Électre ou la Chute des masques : La vengeance dans la peau
Électre ou la Chute des masques, de Marguerite Yourcenar, mise en scène par Denise Guilbault, livre avec énergie et précision cette vision contemporaine de la tragédie antique.
Lorsque sa mère Clytemnestre (Linda Laplante) et son amant Égisthe (Denis Roy) assassinent son père Agamemnon, Électre (Klervi Thienpont) confie son jeune frère Oreste (Maxime Allen) à Pylade (Guillaume Champoux), un ami, afin qu’il l’amène en exil et le sauve ainsi d’une mort imminente. Mais est-ce que le couple adultère aurait vraiment tué cet enfant chéri? Et où va réellement l’allégeance de Pylade? Toujours est-il que, restée derrière, Électre épouse Théodore (Vincent Champoux), un paysan avec qui elle fomente sa vengeance. Jusqu’à ce qu’enfin, Oreste et Pylade reviennent pour accomplir cet acte de justice. Mais est-ce bien ce dont il s’agit?
À l’approche du moment fatidique, le drame se dessine en deux temps. D’abord, le passé qui refait surface, alors qu’Électre cherche à raffermir les convictions de ses complices comme on affûte un couteau. Puis, les masques qui tombent durant la confrontation. Et on peut dire que Marguerite Yourcenar multiplie les révélations-chocs savoureuses; parti pris excessif, peut-être, mais s’inscrivant dans l’esprit du genre. Car il s’agit d’une tragédie, spectacle des grandes passions placé sous le signe de l’éloquence. Ainsi en ressort-on saisi, plutôt touché par cette haine sombre et absurde. Quant au langage, certes soutenu, il a le mérite de demeurer accessible.
Cela, grâce surtout à la forte présence des comédiens, dont le jeu, qui se trouve au centre de la mise en scène de Denise Guilbault, ne s’adresse pas qu’à l’intellect.
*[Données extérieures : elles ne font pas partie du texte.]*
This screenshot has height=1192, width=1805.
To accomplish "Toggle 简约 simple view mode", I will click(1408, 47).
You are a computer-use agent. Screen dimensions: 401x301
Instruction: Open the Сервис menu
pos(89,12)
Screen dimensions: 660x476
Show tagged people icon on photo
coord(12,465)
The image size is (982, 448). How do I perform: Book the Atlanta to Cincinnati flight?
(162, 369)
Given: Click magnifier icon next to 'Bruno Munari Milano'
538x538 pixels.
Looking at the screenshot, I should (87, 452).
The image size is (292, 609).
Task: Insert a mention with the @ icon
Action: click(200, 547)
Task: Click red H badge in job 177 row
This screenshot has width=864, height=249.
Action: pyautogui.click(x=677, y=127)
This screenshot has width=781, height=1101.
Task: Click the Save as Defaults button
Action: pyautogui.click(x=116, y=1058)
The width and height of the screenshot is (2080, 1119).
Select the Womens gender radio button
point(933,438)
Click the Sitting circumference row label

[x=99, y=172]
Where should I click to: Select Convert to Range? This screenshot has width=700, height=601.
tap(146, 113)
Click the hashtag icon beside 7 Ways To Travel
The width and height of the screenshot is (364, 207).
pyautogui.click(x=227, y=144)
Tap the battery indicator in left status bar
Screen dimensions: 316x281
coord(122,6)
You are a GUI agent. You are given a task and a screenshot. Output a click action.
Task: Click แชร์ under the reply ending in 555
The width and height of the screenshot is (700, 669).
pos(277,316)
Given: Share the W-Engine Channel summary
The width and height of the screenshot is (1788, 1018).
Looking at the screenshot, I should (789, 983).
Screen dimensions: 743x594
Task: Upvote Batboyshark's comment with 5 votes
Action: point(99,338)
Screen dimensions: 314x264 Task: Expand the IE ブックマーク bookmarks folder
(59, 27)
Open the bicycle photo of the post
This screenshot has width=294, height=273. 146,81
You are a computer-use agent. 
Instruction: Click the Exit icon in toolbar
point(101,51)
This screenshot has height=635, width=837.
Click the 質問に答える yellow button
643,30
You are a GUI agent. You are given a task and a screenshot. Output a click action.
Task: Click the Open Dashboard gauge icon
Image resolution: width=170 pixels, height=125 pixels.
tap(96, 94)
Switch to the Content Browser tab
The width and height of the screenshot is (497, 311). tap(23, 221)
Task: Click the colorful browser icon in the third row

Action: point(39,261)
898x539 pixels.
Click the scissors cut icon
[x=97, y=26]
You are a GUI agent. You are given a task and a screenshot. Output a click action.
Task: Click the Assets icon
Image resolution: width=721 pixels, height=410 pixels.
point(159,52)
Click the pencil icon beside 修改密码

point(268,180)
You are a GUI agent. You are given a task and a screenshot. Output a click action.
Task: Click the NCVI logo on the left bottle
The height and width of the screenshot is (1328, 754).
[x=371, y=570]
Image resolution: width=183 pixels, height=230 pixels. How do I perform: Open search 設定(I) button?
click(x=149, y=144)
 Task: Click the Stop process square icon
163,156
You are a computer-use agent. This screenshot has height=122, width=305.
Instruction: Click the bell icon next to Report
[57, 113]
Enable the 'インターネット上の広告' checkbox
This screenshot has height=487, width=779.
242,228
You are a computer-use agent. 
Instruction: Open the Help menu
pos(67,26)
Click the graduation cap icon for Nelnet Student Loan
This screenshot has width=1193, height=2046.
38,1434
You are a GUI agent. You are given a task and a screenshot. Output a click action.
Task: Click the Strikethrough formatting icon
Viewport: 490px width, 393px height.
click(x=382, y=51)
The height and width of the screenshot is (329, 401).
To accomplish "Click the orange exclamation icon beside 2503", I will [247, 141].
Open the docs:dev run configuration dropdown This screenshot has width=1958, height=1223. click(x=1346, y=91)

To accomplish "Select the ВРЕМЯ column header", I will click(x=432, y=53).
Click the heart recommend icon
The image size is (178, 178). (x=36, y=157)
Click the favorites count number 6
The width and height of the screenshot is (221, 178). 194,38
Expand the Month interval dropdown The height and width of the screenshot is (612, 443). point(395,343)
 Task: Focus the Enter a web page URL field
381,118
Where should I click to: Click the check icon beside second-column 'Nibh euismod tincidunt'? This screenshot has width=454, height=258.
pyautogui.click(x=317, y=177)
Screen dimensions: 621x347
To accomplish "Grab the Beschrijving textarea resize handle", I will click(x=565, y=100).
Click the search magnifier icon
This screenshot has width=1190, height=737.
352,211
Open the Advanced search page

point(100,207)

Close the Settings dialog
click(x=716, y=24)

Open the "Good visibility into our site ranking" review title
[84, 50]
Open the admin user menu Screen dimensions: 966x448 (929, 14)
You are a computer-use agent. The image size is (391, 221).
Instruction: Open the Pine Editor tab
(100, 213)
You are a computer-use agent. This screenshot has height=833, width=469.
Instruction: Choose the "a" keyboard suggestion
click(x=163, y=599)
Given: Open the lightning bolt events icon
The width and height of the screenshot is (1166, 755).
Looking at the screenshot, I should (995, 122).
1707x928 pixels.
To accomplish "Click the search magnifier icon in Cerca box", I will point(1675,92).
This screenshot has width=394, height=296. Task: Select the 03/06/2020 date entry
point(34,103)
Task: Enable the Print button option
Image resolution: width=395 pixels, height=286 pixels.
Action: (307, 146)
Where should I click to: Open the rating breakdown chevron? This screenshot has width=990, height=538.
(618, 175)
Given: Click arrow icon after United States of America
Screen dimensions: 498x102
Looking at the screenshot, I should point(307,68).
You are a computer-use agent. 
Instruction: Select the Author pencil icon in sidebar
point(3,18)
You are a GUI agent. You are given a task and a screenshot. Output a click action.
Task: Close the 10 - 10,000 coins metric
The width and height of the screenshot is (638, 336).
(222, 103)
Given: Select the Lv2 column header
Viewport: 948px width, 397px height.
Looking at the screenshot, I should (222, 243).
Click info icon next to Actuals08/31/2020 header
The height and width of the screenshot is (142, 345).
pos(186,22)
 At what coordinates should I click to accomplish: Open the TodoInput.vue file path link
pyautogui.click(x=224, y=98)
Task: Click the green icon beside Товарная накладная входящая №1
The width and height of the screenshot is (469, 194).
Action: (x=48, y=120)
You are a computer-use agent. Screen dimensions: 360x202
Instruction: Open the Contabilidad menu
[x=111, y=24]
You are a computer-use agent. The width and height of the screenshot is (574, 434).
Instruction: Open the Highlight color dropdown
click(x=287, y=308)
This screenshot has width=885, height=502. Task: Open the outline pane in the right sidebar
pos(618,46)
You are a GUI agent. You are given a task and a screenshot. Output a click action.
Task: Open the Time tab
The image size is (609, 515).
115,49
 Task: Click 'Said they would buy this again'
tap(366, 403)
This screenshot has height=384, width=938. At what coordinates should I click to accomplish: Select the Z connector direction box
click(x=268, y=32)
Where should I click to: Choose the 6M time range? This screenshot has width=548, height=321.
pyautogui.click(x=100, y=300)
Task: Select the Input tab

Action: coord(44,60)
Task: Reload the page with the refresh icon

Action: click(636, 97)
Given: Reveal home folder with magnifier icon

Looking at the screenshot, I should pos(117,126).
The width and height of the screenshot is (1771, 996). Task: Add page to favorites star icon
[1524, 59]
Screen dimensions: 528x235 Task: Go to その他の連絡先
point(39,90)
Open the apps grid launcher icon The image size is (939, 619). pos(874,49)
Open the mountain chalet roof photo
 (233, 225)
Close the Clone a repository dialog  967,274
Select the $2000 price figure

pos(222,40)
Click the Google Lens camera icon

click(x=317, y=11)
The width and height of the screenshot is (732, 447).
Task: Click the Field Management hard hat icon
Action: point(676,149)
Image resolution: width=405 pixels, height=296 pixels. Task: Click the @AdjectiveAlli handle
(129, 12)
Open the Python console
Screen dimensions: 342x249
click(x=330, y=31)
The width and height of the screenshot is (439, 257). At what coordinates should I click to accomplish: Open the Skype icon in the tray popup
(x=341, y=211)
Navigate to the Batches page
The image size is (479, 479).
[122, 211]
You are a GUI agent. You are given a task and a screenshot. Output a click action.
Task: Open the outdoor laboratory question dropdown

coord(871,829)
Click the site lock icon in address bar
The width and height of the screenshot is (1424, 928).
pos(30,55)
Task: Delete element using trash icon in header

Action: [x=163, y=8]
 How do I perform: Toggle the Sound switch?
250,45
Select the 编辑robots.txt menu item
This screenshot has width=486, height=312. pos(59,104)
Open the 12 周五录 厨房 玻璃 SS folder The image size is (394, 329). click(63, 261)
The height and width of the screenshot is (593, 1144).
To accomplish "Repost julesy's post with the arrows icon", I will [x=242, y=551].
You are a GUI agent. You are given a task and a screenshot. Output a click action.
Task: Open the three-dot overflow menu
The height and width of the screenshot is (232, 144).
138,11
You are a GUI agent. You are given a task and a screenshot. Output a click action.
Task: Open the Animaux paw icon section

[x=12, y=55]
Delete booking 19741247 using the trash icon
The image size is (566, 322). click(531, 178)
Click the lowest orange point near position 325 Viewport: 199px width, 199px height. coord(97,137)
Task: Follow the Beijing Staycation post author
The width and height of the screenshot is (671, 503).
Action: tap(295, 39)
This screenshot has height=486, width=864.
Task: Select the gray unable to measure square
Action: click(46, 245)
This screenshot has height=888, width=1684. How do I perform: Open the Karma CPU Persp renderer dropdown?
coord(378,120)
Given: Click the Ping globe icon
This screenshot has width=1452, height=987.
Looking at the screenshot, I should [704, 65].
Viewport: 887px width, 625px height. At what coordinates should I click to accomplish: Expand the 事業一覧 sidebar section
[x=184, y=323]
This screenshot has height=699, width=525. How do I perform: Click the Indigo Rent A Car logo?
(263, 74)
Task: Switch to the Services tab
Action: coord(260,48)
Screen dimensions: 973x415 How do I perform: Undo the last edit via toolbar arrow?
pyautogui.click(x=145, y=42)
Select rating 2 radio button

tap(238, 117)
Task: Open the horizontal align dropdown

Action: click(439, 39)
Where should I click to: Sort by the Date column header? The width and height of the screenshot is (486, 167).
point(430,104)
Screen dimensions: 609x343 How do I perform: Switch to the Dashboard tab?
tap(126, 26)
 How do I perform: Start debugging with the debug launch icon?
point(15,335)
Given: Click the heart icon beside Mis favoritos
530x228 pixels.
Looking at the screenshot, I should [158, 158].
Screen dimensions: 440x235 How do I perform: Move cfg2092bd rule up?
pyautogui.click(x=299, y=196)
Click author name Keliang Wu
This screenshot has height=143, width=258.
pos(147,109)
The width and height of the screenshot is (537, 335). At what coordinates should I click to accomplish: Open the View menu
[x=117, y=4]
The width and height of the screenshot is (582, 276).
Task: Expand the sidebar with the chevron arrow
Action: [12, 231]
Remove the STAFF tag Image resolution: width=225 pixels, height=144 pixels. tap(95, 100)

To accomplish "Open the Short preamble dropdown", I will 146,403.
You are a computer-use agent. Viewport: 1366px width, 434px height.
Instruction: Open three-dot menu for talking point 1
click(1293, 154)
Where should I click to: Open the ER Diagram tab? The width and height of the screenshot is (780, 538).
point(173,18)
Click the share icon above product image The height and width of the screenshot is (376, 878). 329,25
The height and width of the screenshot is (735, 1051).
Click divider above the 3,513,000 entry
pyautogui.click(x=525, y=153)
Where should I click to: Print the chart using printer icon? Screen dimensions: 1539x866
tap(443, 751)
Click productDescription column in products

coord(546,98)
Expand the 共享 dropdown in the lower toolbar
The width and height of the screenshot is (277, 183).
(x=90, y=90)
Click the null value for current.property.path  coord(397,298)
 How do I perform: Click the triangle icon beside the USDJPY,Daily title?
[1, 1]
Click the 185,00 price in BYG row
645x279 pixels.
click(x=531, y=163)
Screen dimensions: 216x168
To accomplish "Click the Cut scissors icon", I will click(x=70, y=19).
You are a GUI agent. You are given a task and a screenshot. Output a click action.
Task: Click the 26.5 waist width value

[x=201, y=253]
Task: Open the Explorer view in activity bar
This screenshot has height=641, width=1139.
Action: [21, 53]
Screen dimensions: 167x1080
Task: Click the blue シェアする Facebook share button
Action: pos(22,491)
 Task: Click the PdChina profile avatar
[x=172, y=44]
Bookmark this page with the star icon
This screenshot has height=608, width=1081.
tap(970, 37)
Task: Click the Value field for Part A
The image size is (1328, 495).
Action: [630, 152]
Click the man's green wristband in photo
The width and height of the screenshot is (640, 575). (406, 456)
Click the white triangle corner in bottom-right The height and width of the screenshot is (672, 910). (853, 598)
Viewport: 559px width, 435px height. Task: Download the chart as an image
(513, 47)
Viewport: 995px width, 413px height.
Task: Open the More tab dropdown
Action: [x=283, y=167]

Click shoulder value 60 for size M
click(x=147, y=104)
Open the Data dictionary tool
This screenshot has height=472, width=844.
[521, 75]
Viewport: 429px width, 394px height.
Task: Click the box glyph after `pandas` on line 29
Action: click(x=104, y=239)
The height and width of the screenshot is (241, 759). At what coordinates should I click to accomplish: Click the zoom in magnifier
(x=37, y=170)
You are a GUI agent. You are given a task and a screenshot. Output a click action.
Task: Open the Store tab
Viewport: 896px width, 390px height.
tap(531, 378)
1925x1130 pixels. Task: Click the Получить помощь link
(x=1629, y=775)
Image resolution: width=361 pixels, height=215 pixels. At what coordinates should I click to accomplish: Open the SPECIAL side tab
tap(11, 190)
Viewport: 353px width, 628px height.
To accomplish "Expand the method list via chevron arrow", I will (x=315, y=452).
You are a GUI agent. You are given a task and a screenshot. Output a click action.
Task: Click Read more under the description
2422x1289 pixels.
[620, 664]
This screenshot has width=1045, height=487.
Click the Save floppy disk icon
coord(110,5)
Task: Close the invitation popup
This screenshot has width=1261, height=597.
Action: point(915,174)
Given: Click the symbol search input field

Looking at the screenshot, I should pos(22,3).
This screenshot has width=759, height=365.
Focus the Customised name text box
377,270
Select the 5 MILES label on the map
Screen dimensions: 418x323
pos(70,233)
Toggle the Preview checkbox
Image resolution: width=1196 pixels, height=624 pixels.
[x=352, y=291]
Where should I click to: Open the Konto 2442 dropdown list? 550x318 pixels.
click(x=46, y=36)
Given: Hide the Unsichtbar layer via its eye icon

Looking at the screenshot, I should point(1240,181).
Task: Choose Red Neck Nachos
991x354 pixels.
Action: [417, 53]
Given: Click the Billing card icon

En effet, celui-ci table sur l’aspect viscéral, pulsionnel, de cette histoire ancrée au plus profond des personnages, que ce soit dans leurs tripes ou leur psyché. De sorte que ces derniers prennent vie de manière sensible, même s’ils ont beaucoup à raconter. Klervi Thienpont, notamment, nous livre avec charisme une Électre aussi impitoyable qu’inassouvie. De même, ses airs de jeune de la rue en colère participent à l’écho actuel du spectacle. Quoiqu’il aurait certainement été difficile de le deviner sans la scénographie de Louise Campeau, entre l’échangeur urbain et la grotte, ainsi que les costumes de Maude Audet, mêlant influences gothico-contemporaines et anciennes. Combinés à la musique d’Yves Dubois et aux éclairages de Sonoyo Nishikawa, ceux-ci créent une atmosphère aride, menaçante, séant bien à la froide intransigeance de l’héroïne, non sans également mettre en relief sa rage bouillonnante.